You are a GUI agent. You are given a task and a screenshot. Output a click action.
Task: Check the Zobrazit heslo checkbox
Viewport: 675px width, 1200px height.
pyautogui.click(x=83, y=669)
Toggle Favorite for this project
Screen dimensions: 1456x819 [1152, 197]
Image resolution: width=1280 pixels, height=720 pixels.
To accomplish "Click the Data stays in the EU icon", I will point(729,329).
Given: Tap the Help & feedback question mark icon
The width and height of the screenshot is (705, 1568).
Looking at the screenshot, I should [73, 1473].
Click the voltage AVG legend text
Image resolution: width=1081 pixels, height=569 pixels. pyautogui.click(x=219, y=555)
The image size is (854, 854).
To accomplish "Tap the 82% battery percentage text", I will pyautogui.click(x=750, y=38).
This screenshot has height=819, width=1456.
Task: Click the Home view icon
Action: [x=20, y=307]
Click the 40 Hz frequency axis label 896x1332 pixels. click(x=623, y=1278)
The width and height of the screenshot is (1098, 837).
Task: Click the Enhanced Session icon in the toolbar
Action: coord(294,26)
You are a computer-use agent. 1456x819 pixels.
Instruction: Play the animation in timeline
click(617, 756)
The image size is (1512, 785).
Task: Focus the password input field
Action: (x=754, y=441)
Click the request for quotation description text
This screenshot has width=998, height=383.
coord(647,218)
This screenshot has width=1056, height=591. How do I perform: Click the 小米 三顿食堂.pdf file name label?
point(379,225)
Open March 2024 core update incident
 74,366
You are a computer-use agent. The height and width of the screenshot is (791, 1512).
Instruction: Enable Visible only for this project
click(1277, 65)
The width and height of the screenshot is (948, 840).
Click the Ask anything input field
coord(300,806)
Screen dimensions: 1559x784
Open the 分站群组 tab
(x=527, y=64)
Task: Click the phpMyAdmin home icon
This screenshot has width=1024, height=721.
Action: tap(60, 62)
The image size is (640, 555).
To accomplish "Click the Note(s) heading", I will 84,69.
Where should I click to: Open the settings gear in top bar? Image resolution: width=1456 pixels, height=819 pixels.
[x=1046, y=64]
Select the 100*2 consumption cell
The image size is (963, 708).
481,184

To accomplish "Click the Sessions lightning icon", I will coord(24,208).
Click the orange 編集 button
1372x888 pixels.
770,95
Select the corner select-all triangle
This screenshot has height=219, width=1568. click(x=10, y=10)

----------

**Task objective**
Please reproduce, word for word, the lines of the records above, starting at the line containing "Click the request" and ending at the line containing "point(379,225)".

**Task response**
Click the request for quotation description text
This screenshot has width=998, height=383.
coord(647,218)
This screenshot has width=1056, height=591. How do I perform: Click the 小米 三顿食堂.pdf file name label?
point(379,225)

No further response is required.